There are various reasons why no one has chosen to implement that standard. My personal discomfort is that it basically punts on the security portion and leaves most of the scary stuff entirely at the discretion of the implementor. For that reason alone I personally think the spec is a non-starter.
This is not new, my packaged app has been in market for a long time now. The APIs are always developing. Such apps have been possible for some time now.
edit: to be precise, my app is almost a year old and the packaged app stuff was there even before that. And in chrome world, twelve months is a very long time.
It will launch in a window in chrome OS in the new interface. It is a packaged app as in all of it's resources are bundled in the crx and it does not need anything from the web.
The difference b/w this and old version is that it has access to more apis. The underlying idea of a packaged app (that all data is bundled in .crx file) is same for both of them. This is discussed here. http://code.google.com/chrome/extensions/trunk/apps/app_arch...
This feels quite a bit like Fluid or Prism, as others noted. Interestingly, though, it looks quite a bit like writing a plugin for Chrome rather than a webpage (http://developer.chrome.com/trunk/apps/about_apps.html) and the new APIs are going to be interesting.
Integrating it into the OS might lead to unpredictable factors like Microsoft or Apple removing that kind of functionality from their future OS versions.
HTML5 apps were Steves original vision. Add to homescreen exist because that was supposed to be the way to deliver new apps to users on smart phones.
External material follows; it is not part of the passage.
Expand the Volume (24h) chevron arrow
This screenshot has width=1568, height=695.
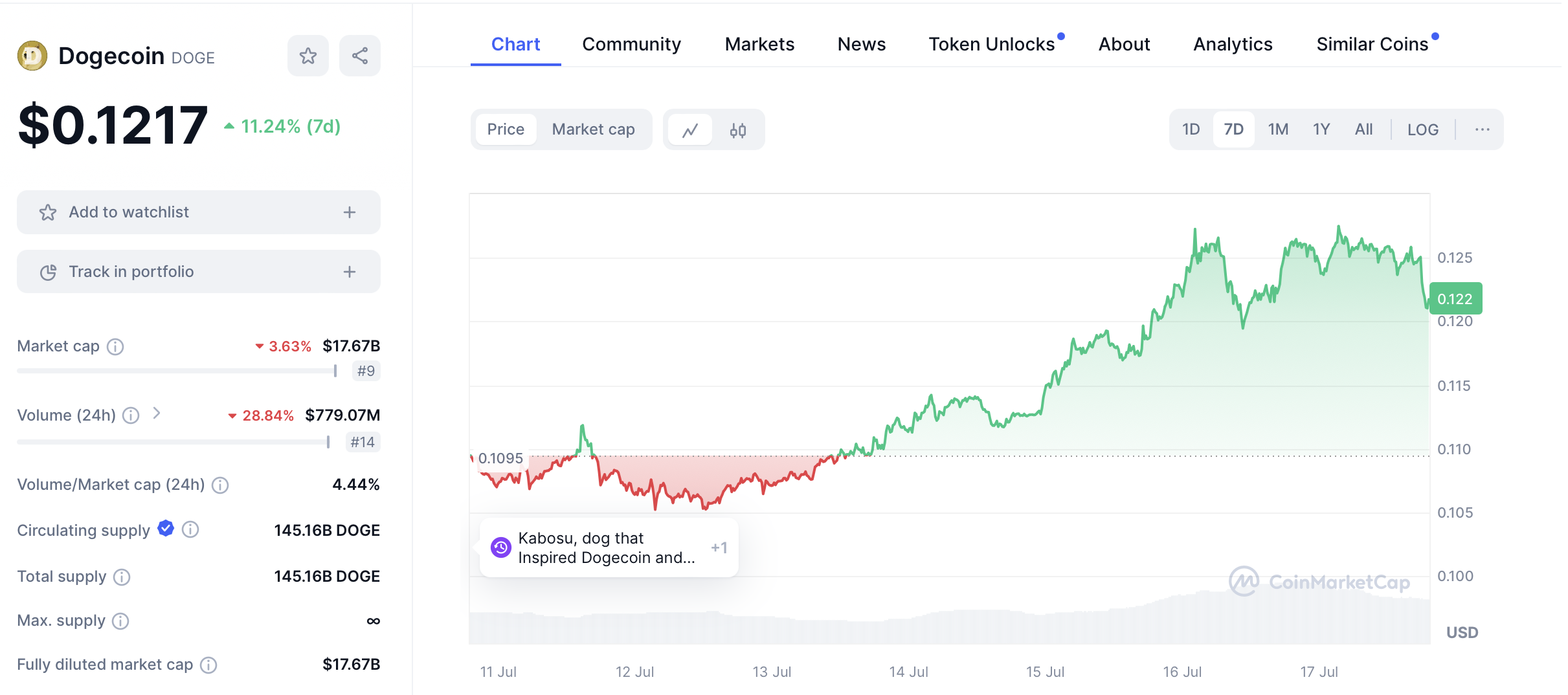point(157,413)

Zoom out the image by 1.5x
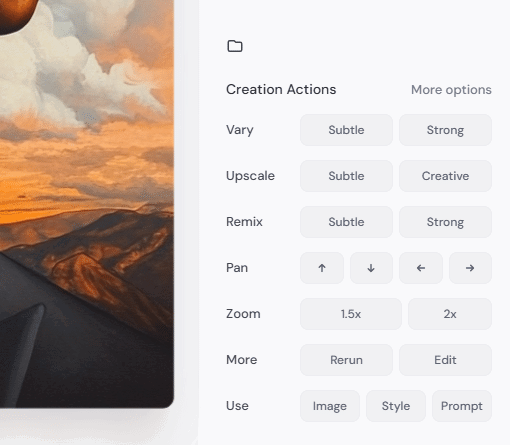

Why should Apple destroy that? To protect their 30% cut from a store that doesn't bring in a profit? For heavens sake why?
Apple makes money when you buy an Apple product. They want to make it so that you want to buy more Apple products, not fewer. If removing the capability to add HTML5 apps to the home screen causes a loss of just one Apple product sale, it is not going to happen.
1. User sees a listing of XLS or DOC files in the web app, stored in the web app's local storage, user clicks to open a file in a default native office application such as MS Office, and registers a "watchFile" callback to be notified of any changes to the underlying file data (when the user presses CTRL+S in the native office application), to enable syncing to the web app's local storage.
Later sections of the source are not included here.